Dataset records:

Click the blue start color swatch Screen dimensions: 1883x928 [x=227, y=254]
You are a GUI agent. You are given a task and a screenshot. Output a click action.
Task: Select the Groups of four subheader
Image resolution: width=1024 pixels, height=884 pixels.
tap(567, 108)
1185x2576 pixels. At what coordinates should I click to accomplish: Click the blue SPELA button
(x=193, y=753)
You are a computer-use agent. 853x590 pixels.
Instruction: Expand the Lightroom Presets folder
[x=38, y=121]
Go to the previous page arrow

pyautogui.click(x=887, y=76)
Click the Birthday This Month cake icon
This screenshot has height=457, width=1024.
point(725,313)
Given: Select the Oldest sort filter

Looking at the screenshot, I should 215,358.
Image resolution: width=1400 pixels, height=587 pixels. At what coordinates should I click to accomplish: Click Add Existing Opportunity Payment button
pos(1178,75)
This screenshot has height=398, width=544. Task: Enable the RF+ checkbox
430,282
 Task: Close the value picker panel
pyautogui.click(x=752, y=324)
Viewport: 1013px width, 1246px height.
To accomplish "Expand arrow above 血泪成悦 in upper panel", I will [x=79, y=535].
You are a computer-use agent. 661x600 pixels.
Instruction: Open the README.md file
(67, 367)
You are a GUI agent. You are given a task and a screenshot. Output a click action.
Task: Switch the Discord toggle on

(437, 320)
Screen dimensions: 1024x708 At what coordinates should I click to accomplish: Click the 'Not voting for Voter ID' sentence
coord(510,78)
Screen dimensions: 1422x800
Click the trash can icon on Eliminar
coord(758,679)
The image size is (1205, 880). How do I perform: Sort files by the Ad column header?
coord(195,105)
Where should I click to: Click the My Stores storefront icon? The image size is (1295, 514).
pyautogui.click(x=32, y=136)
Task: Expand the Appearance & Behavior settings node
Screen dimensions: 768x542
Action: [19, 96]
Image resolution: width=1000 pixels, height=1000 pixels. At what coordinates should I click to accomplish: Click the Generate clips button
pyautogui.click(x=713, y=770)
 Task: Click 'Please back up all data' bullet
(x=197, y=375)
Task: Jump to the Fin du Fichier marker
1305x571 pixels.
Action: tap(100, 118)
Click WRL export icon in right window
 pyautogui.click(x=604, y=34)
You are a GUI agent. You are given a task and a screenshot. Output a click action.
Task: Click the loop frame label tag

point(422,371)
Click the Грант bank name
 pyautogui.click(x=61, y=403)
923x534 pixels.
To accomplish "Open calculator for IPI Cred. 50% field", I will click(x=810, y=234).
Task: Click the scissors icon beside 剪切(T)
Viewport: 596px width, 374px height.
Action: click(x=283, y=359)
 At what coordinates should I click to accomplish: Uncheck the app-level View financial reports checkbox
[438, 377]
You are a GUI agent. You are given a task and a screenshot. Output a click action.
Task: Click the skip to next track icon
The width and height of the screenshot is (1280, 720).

▶ **Required action**
For this task, print the records again exactly as they appear.

▶ **Solved problem**
Click the blue start color swatch Screen dimensions: 1883x928 [x=227, y=254]
You are a GUI agent. You are given a task and a screenshot. Output a click action.
Task: Select the Groups of four subheader
Image resolution: width=1024 pixels, height=884 pixels.
tap(567, 108)
1185x2576 pixels. At what coordinates should I click to accomplish: Click the blue SPELA button
(x=193, y=753)
You are a computer-use agent. 853x590 pixels.
Instruction: Expand the Lightroom Presets folder
[x=38, y=121]
Go to the previous page arrow

pyautogui.click(x=887, y=76)
Click the Birthday This Month cake icon
This screenshot has height=457, width=1024.
point(725,313)
Given: Select the Oldest sort filter

Looking at the screenshot, I should 215,358.
Image resolution: width=1400 pixels, height=587 pixels. At what coordinates should I click to accomplish: Click Add Existing Opportunity Payment button
pos(1178,75)
This screenshot has height=398, width=544. Task: Enable the RF+ checkbox
430,282
 Task: Close the value picker panel
pyautogui.click(x=752, y=324)
Viewport: 1013px width, 1246px height.
To accomplish "Expand arrow above 血泪成悦 in upper panel", I will [x=79, y=535].
You are a computer-use agent. 661x600 pixels.
Instruction: Open the README.md file
(67, 367)
You are a GUI agent. You are given a task and a screenshot. Output a click action.
Task: Switch the Discord toggle on

(437, 320)
Screen dimensions: 1024x708 At what coordinates should I click to accomplish: Click the 'Not voting for Voter ID' sentence
coord(510,78)
Screen dimensions: 1422x800
Click the trash can icon on Eliminar
coord(758,679)
The image size is (1205, 880). How do I perform: Sort files by the Ad column header?
coord(195,105)
Where should I click to: Click the My Stores storefront icon? The image size is (1295, 514).
pyautogui.click(x=32, y=136)
Task: Expand the Appearance & Behavior settings node
Screen dimensions: 768x542
Action: [19, 96]
Image resolution: width=1000 pixels, height=1000 pixels. At what coordinates should I click to accomplish: Click the Generate clips button
pyautogui.click(x=713, y=770)
 Task: Click 'Please back up all data' bullet
(x=197, y=375)
Task: Jump to the Fin du Fichier marker
1305x571 pixels.
Action: tap(100, 118)
Click WRL export icon in right window
 pyautogui.click(x=604, y=34)
You are a GUI agent. You are given a task and a screenshot. Output a click action.
Task: Click the loop frame label tag

point(422,371)
Click the Грант bank name
 pyautogui.click(x=61, y=403)
923x534 pixels.
To accomplish "Open calculator for IPI Cred. 50% field", I will click(x=810, y=234).
Task: Click the scissors icon beside 剪切(T)
Viewport: 596px width, 374px height.
Action: click(x=283, y=359)
 At what coordinates should I click to accomplish: Uncheck the app-level View financial reports checkbox
[438, 377]
You are a GUI agent. You are given a task and a screenshot. Output a click action.
Task: Click the skip to next track icon
The width and height of the screenshot is (1280, 720).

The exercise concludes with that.